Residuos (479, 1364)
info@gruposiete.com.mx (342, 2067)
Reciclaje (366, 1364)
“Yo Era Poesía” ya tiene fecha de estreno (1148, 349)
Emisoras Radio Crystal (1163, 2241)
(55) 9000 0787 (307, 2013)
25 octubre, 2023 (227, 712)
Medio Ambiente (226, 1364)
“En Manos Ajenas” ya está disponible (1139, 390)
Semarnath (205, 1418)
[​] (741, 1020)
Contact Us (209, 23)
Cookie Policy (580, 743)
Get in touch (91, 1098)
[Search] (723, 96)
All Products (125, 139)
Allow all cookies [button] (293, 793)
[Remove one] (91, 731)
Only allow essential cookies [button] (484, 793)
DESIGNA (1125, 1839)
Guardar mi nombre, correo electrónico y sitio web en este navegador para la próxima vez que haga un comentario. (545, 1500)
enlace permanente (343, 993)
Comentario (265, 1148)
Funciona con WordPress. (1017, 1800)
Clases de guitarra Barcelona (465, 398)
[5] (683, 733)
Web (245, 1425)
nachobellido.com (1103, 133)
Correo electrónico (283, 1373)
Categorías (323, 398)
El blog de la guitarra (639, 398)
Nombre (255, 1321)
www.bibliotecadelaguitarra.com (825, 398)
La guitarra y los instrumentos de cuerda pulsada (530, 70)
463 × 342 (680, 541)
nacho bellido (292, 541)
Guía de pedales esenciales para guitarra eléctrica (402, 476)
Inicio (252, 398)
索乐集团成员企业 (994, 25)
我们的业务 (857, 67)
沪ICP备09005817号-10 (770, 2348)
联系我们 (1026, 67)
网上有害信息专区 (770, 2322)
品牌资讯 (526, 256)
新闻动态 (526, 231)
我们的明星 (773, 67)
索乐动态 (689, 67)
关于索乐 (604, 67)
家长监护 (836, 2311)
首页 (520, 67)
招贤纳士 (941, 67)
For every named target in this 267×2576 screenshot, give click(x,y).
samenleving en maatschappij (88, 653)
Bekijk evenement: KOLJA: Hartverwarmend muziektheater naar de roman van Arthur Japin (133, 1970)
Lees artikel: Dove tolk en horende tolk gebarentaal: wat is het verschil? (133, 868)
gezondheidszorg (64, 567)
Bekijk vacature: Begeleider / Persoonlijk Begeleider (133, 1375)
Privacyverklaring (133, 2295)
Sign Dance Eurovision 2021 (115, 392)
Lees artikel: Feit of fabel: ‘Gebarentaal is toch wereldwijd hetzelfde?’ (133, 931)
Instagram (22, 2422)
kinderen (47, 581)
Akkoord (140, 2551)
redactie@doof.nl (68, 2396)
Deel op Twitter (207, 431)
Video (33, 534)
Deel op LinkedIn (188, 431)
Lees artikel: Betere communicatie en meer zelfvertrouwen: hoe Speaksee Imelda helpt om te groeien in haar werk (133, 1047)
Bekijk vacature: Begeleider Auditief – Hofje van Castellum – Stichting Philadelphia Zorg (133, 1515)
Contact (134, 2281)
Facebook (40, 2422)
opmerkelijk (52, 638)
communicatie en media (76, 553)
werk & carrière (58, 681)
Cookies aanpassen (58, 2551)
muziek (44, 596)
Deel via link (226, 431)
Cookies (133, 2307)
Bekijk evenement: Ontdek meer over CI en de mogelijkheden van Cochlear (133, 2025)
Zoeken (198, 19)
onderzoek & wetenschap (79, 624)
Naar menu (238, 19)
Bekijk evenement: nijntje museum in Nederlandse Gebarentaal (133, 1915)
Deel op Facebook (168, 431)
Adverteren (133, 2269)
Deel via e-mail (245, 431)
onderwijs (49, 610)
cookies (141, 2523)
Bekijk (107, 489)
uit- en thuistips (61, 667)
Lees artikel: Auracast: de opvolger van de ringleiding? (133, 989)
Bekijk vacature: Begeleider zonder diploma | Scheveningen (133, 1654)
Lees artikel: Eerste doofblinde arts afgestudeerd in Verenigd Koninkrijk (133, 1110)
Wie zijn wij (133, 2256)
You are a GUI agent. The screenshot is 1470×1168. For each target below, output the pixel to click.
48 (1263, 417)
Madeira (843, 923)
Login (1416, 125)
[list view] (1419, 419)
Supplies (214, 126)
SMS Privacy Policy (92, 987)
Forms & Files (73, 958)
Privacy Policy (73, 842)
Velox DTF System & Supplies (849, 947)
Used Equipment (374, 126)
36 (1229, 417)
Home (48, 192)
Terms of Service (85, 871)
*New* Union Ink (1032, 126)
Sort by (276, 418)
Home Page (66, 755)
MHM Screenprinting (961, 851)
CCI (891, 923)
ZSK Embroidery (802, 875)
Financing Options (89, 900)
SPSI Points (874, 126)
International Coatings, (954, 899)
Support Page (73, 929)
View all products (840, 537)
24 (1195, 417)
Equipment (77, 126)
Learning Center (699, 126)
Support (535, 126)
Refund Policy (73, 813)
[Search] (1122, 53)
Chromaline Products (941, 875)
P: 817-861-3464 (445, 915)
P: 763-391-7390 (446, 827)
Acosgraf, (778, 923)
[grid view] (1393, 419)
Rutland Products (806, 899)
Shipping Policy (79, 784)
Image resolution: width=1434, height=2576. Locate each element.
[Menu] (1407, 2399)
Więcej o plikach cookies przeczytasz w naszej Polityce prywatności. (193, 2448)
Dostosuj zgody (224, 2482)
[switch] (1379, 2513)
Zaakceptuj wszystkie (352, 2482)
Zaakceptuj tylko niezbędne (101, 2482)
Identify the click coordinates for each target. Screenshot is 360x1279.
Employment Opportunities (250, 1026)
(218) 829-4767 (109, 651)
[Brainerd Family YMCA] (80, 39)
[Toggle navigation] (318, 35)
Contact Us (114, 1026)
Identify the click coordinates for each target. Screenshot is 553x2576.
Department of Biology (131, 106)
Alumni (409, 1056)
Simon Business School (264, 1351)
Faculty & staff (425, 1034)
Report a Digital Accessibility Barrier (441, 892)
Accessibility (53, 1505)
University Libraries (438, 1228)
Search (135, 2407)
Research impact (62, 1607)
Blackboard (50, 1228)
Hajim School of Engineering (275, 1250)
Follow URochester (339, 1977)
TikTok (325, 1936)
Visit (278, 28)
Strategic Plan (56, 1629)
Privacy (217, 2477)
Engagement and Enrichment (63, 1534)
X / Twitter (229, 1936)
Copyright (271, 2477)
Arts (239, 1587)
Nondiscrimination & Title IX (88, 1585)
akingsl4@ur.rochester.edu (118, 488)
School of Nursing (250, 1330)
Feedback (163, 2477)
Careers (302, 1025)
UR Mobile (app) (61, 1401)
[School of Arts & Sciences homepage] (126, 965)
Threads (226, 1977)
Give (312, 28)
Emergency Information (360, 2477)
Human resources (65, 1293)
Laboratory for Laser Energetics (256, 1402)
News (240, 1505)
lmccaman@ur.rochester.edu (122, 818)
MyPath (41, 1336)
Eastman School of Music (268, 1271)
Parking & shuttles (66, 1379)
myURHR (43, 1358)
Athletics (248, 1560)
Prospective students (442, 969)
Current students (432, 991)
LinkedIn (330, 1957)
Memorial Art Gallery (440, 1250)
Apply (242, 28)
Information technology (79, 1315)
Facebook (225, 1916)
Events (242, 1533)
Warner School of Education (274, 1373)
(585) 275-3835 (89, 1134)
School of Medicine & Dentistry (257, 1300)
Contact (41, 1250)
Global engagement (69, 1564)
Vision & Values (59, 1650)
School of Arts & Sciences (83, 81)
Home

▶ _TASK TO COMPLETE_:
Give back the opening line of the records above and every line after it, up to and including the one with "www.bibliotecadelaguitarra.com (825, 398)", unchanged.

▶ _FINISHED TASK_:
Residuos (479, 1364)
info@gruposiete.com.mx (342, 2067)
Reciclaje (366, 1364)
“Yo Era Poesía” ya tiene fecha de estreno (1148, 349)
Emisoras Radio Crystal (1163, 2241)
(55) 9000 0787 (307, 2013)
25 octubre, 2023 (227, 712)
Medio Ambiente (226, 1364)
“En Manos Ajenas” ya está disponible (1139, 390)
Semarnath (205, 1418)
[​] (741, 1020)
Contact Us (209, 23)
Cookie Policy (580, 743)
Get in touch (91, 1098)
[Search] (723, 96)
All Products (125, 139)
Allow all cookies [button] (293, 793)
[Remove one] (91, 731)
Only allow essential cookies [button] (484, 793)
DESIGNA (1125, 1839)
Guardar mi nombre, correo electrónico y sitio web en este navegador para la próxima vez que haga un comentario. (545, 1500)
enlace permanente (343, 993)
Comentario (265, 1148)
Funciona con WordPress. (1017, 1800)
Clases de guitarra Barcelona (465, 398)
[5] (683, 733)
Web (245, 1425)
nachobellido.com (1103, 133)
Correo electrónico (283, 1373)
Categorías (323, 398)
El blog de la guitarra (639, 398)
Nombre (255, 1321)
www.bibliotecadelaguitarra.com (825, 398)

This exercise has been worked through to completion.